Stored records:
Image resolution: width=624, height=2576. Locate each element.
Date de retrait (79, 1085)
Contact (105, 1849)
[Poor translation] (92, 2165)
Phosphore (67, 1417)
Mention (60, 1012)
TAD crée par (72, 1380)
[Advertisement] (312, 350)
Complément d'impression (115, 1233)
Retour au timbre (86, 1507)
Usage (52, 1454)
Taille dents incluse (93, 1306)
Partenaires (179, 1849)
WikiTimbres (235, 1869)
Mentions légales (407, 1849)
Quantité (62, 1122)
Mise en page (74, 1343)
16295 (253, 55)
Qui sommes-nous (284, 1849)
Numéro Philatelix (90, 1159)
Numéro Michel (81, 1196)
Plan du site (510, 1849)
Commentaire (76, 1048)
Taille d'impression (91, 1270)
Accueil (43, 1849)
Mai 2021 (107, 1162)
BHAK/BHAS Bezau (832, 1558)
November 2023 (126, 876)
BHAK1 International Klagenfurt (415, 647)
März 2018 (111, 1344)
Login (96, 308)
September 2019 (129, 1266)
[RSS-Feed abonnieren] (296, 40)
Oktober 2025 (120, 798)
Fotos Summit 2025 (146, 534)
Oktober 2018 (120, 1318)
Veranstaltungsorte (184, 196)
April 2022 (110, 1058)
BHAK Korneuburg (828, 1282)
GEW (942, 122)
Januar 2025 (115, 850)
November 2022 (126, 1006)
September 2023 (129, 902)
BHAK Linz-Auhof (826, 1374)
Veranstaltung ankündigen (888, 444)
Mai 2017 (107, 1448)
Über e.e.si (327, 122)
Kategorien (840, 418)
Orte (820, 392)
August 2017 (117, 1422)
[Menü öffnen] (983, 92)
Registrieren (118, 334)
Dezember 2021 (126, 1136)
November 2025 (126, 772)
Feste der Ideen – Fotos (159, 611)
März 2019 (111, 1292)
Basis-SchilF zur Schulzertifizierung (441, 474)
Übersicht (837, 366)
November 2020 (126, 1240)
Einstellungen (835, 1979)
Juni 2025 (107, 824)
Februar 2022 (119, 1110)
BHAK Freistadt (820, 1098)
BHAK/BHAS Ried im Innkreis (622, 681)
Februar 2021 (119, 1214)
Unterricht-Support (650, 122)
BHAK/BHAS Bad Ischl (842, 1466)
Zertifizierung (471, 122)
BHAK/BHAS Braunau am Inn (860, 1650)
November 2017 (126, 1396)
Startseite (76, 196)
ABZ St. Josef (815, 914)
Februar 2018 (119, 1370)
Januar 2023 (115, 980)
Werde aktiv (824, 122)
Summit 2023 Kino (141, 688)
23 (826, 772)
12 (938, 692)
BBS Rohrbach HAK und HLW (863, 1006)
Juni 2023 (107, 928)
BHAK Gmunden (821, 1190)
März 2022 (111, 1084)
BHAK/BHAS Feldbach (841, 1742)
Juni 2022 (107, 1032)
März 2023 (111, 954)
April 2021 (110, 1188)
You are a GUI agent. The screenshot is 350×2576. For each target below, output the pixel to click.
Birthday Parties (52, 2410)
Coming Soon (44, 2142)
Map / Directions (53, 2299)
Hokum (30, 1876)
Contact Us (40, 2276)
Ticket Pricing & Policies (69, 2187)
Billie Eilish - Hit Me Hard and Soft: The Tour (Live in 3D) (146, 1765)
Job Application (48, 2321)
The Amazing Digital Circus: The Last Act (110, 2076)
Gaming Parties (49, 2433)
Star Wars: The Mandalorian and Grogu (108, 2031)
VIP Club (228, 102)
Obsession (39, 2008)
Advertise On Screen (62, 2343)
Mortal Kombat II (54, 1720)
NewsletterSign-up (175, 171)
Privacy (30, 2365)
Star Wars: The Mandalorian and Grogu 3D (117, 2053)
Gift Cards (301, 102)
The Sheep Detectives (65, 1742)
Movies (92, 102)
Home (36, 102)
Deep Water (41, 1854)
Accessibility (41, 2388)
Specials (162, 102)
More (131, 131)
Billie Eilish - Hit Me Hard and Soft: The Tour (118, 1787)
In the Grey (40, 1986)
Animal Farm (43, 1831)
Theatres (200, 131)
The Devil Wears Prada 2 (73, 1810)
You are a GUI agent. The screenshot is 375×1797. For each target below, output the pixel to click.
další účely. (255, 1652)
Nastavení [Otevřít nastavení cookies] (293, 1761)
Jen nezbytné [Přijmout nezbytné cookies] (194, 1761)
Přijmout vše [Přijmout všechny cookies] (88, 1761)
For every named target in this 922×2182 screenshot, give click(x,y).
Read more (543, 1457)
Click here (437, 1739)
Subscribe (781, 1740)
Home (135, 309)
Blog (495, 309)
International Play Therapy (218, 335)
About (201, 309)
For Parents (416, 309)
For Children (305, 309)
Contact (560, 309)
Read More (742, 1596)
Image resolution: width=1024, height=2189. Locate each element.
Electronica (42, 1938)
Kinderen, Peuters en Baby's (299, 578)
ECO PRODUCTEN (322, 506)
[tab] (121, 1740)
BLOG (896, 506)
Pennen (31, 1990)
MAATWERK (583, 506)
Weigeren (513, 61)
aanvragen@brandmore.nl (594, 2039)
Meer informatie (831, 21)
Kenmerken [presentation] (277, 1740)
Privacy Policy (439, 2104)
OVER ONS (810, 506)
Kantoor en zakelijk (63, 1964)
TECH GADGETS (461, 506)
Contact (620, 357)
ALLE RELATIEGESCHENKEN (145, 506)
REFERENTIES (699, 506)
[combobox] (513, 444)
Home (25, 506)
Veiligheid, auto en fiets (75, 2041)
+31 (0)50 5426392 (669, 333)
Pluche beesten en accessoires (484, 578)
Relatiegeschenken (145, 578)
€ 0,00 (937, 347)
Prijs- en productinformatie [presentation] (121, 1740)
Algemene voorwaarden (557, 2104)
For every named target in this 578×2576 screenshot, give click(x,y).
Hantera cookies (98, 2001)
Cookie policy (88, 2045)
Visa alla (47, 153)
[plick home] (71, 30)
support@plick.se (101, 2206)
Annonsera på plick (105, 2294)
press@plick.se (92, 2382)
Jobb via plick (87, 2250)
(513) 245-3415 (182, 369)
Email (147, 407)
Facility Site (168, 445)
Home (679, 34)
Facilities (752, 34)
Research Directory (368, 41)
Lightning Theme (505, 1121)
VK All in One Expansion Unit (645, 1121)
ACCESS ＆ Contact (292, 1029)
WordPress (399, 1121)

What you need to do: Reproduce word for word the rows from the line containing "Basis-SchilF zur Schulzertifizierung" through the line containing "ABZ St. Josef (815, 914)", including both of those lines.

In response:
Basis-SchilF zur Schulzertifizierung (441, 474)
Übersicht (837, 366)
November 2020 (126, 1240)
Einstellungen (835, 1979)
Juni 2025 (107, 824)
Februar 2022 (119, 1110)
BHAK Freistadt (820, 1098)
BHAK/BHAS Ried im Innkreis (622, 681)
Februar 2021 (119, 1214)
Unterricht-Support (650, 122)
BHAK/BHAS Bad Ischl (842, 1466)
Zertifizierung (471, 122)
BHAK/BHAS Braunau am Inn (860, 1650)
November 2017 (126, 1396)
Startseite (76, 196)
ABZ St. Josef (815, 914)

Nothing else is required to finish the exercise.